Levi and Mary Ross came to Champaign County from Kanawha County, Virginia (now West Virginia) between 1827 and 1832 and settled on this farm.
Levi Ross was born in Rockbridge County, Virginia on February 16, 1792, son of Jonathan and Martha Brown Ross. He married Mary Ruffner between 1820 and 1827. Mary was born in Virginia on February 20, 1802. The Rosses had at least nine children and possibly as many as thirteen. Their most famous son, Marion was born on the farm.
Marion Andrew Ross was born October 9, 1832. He was a student at Antioch College and was a musician. He enlisted in the Union Army on April 15, 1861. He was a Sergeant Major in Company B of the 2nd Ohio Volunteer Infantry and posthumously received the Congressional Medal of Honor. Ross participated in the ill fated Andrews Raid. The raid brought the first Union soldiers into north Georgia, lasted just seven hours and involved the only locomotive chase of the Civil War. These links have more information about Andrews Raid and Ross' part in the Great Locomotive Chase. (Some may have seen the 1956 Disney movie "The Great Locomotive Chase" based on these events.)
From the State Library of Ohio website, "Ross enlisted with a group of other Ohioans volunteered to be part of a secret mission deep into Confederate territory to disrupt transportation and communication lines in 1862. The group purchased tickets and boarded a train just north of Marietta, Georgia on the morning of April 12, 1862. When the train stopped at the town of Big Shanty for breakfast, the soldiers separated the engine, called The General, the coal tender, and three boxcars from the rest of the train. With the Confederate crew in pursuit, Andrew's Raiders headed toward Chattanooga, tearing up track and cutting telegraph lines. The Confederates picked up a new engine, The Texas, at the next railroad station and continued to pursue the Raiders. Although they released two of the boxcars and tried to set fire to a bridge, it soon became clear that the Raiders would never make it to Chattanooga. They abandoned The General about half way to Chattanooga. Andrew's Raiders fled on foot, but all 21 were captured within a week. Eight of them were hanged and the rest sent to Confederate prison camps." Ross was executed in mid June 1862 for his part in the raid. He is buried at Chattanooga National Cemetery in Tennessee.
Levi Ross died on November 25, 1863. Mary died March 10, 1865. The Rosses are buried at Honey Creek Cemetery in Christiansburg. The farm was inherited by their son, Marine Ruffner Ross (1835-1886), whose name appears on the property in the 1875 Champaign County Atlas.

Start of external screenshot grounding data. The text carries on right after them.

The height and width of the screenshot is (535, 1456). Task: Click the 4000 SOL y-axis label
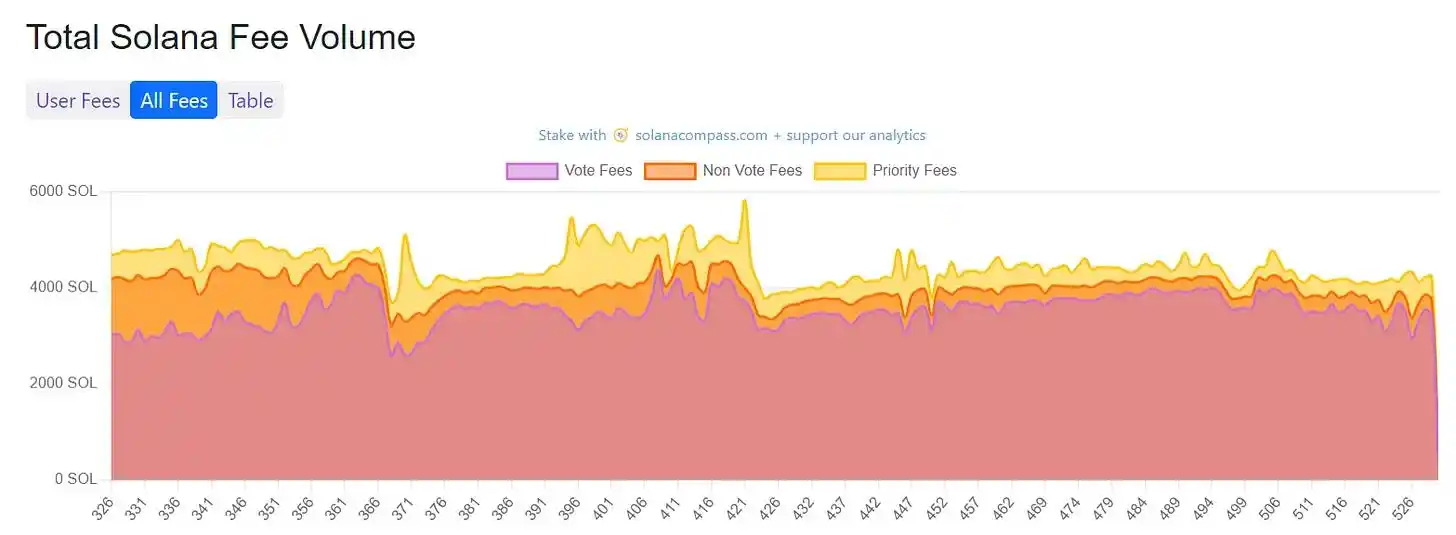pos(66,287)
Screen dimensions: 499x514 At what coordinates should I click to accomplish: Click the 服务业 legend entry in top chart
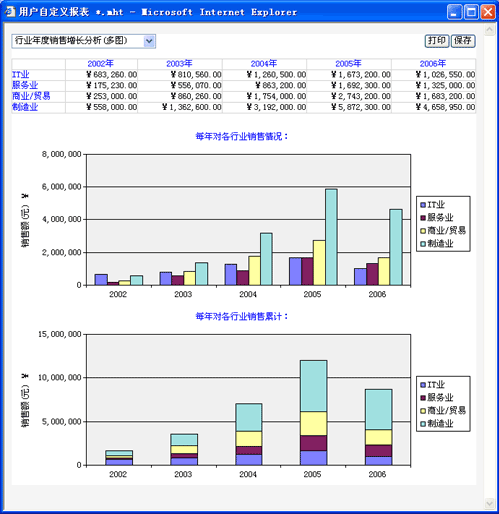(x=437, y=218)
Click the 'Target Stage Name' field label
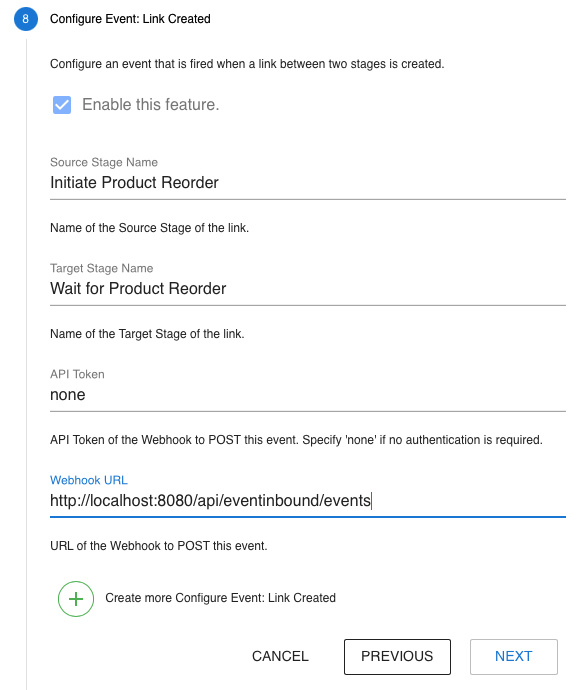Image resolution: width=586 pixels, height=690 pixels. click(x=102, y=268)
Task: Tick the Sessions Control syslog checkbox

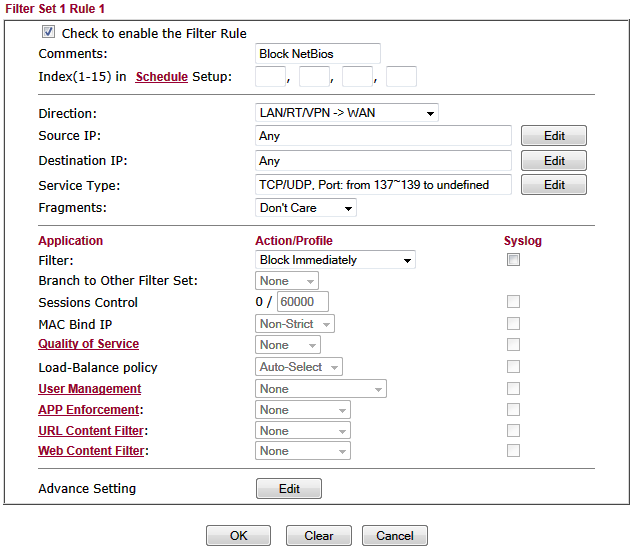Action: 513,302
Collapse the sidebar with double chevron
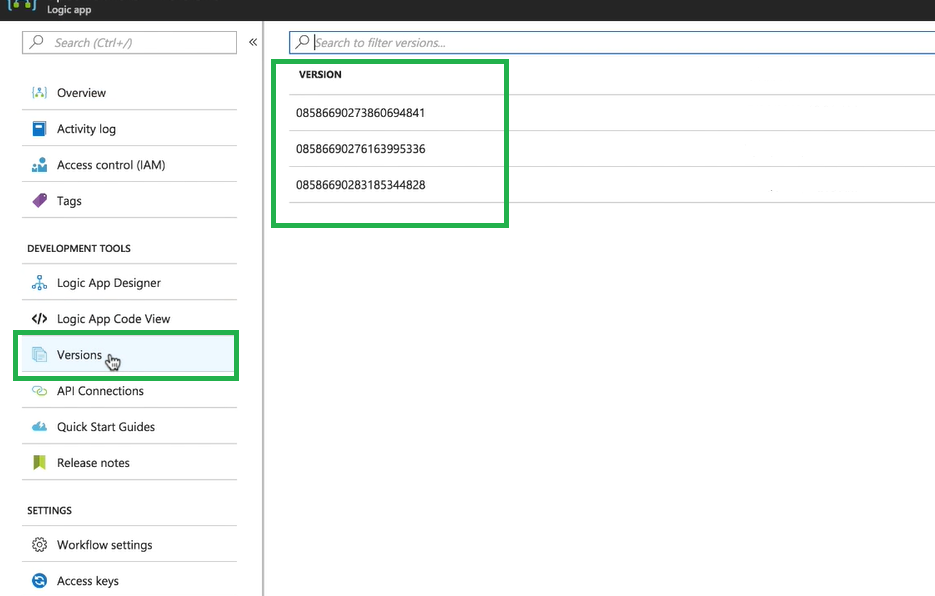This screenshot has height=596, width=935. coord(253,42)
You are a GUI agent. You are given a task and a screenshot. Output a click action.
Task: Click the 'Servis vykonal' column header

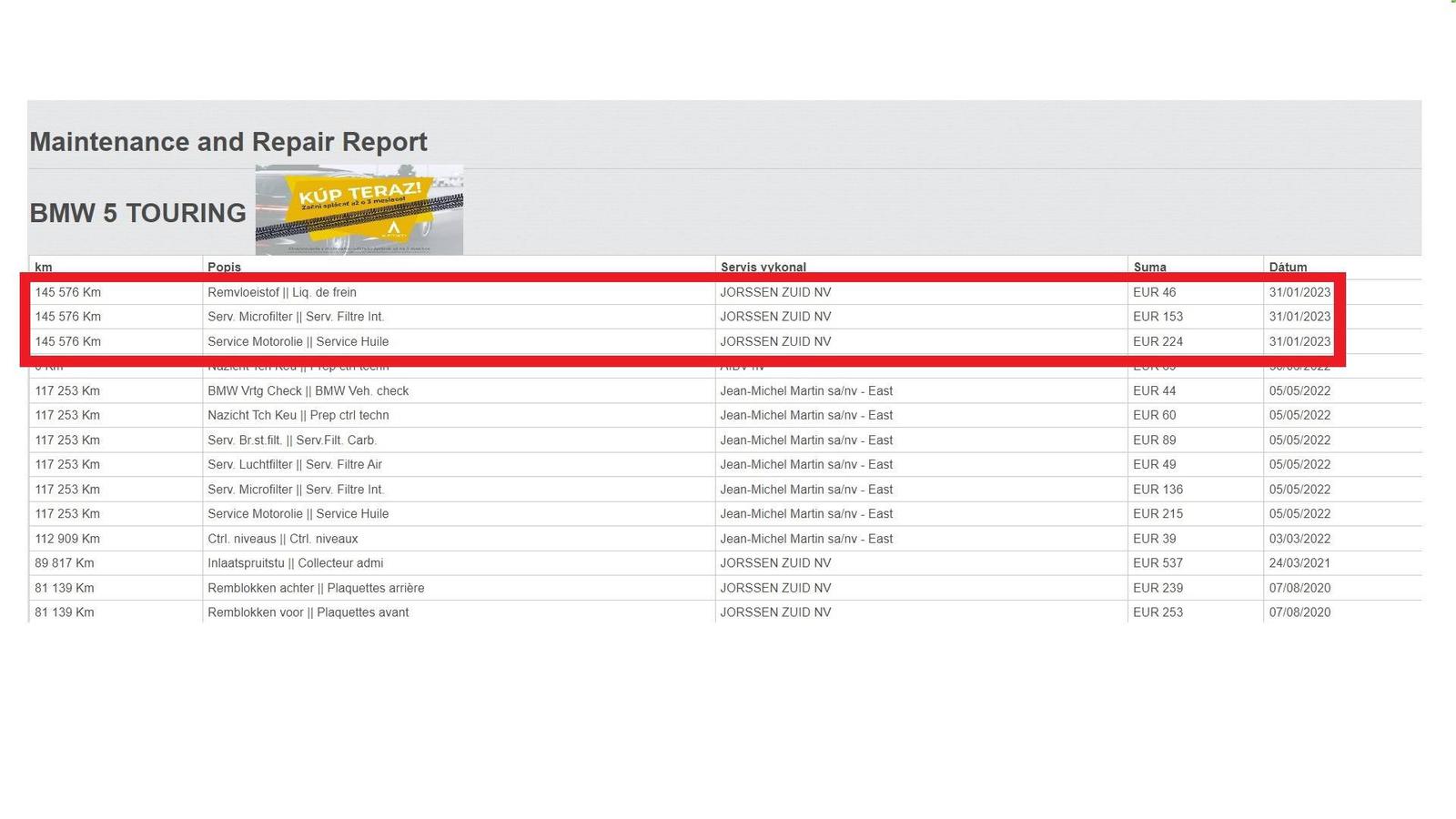click(763, 267)
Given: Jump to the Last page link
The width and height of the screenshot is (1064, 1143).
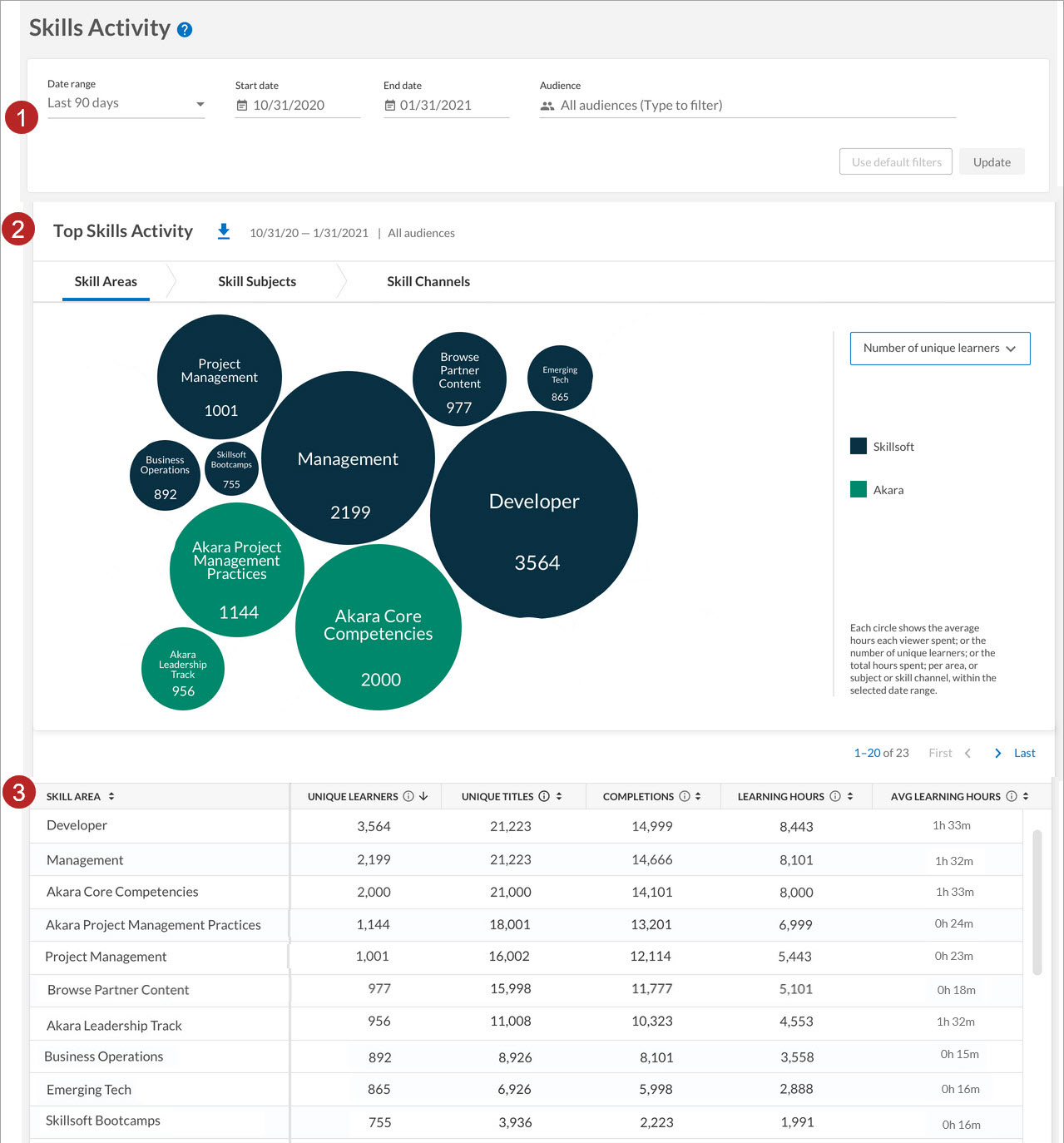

A large group of Diggers arrived for the 9:00 am start, and everyone was excited to see what finds might come to light. As we hit the fields we had to contend with tall pasture grass, corn stubble, a few cows and their...pies. The group exploring the tile factory site gathered around Jared Shank who dug an 1881 Indian Head cent stuck in some asphalt. Others were finding Wheat cents and other relics around the old home site.
Jared then asked who had found coins or anything else interesting that morning. Several members reported finding Wheat cents, a pocket spill of a 1939 Walking Liberty half, 1940 Jefferson nickel, two Wheats and two 1943 steel cents was discovered near the tile factory site. By this point almost everyone was itching to discover what the coin was, in my pocket, still in the clod of dirt. We did a reveal and it turned out to be an 1810s silver Spanish half reale!
While nothing turned up that we could attribute as belonging to the Ross family, it was still a fun day full of great people and friends, detecting and history seeking.